Dataset excerpts
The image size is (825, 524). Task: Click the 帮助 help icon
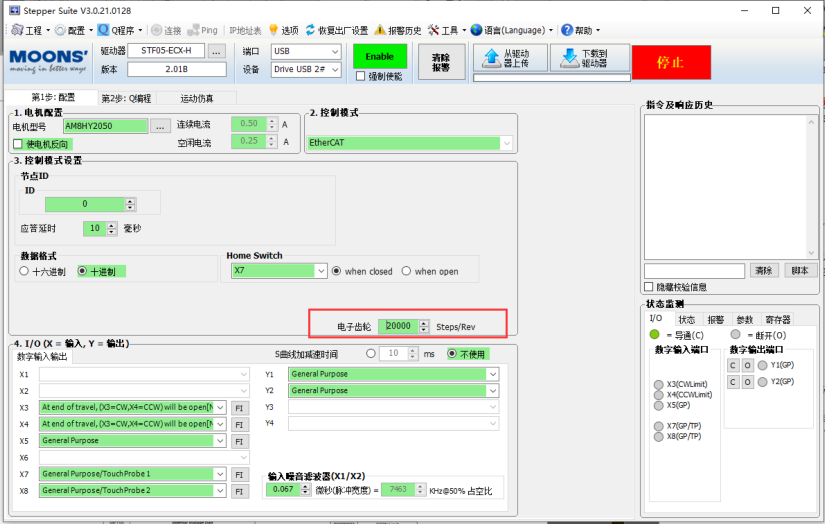567,30
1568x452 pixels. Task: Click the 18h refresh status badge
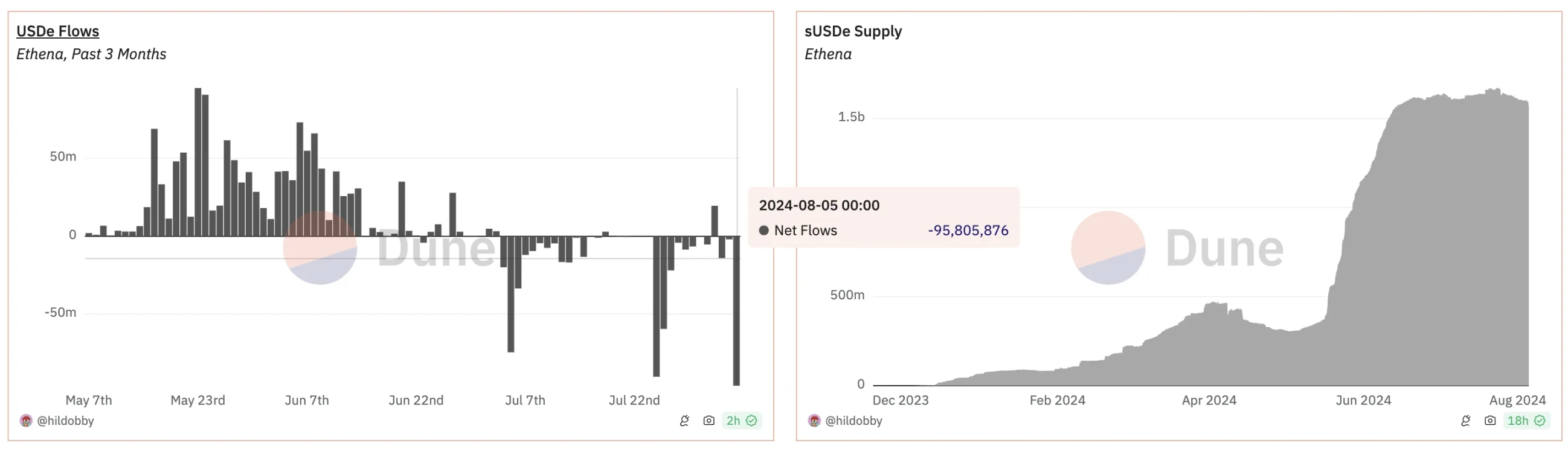(1525, 421)
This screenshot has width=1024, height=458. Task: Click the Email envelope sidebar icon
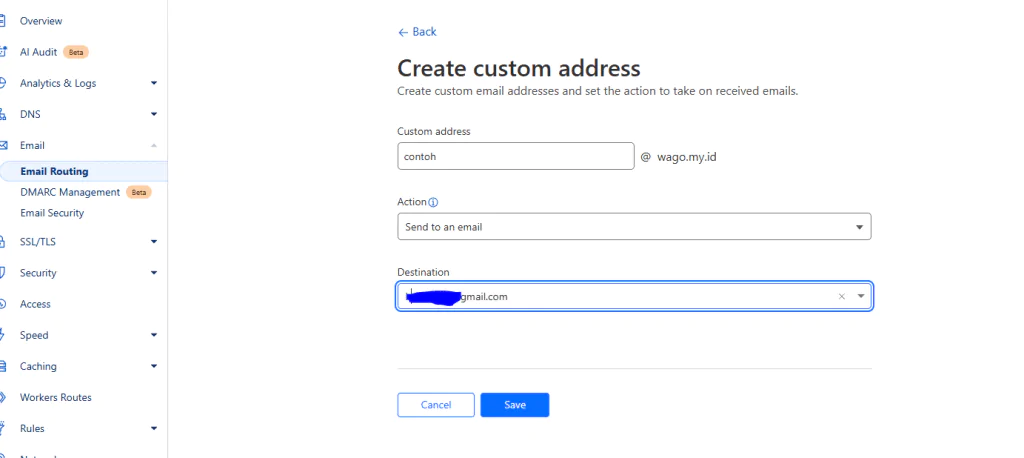(x=4, y=145)
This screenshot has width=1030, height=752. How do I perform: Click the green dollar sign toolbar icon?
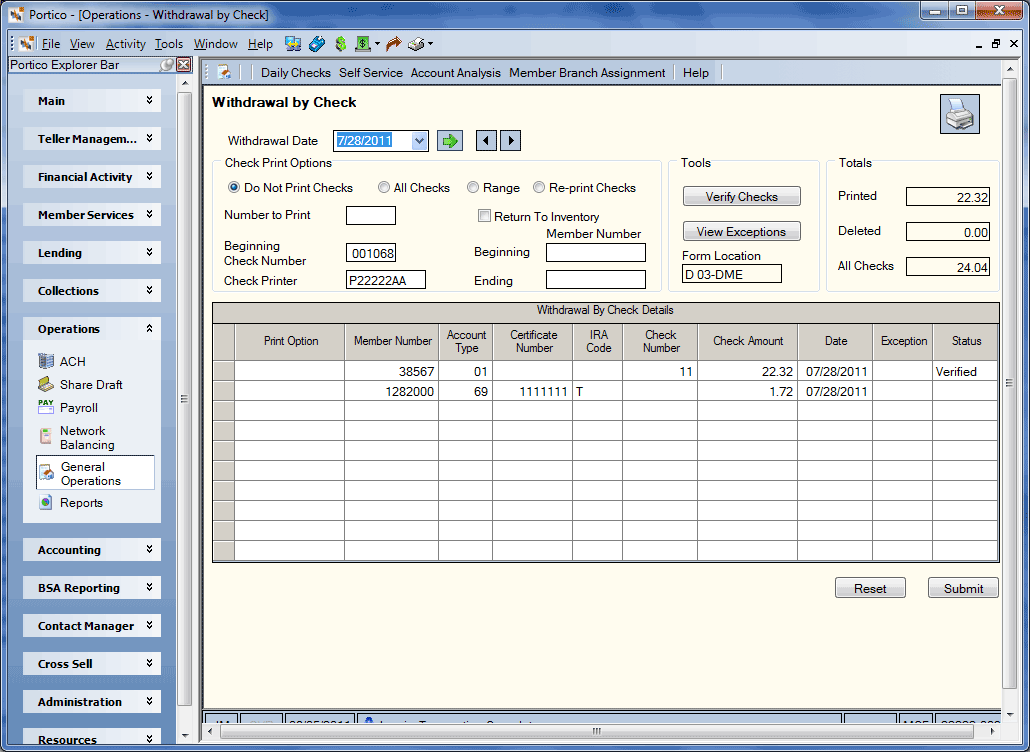(340, 44)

● **PROBLEM DESCRIPTION**
Starting at the line that contains "1568x452 pixels. Task: Click", output every line through the end of the data, both ends included, and nothing else; pictures stay out.

● **WRITTEN SOLUTION**
1568x452 pixels. Task: Click the 18h refresh status badge
(1525, 421)
This screenshot has width=1024, height=458. Task: Click the Email envelope sidebar icon
(x=4, y=145)
This screenshot has width=1030, height=752. How do I perform: Click the green dollar sign toolbar icon?
(340, 44)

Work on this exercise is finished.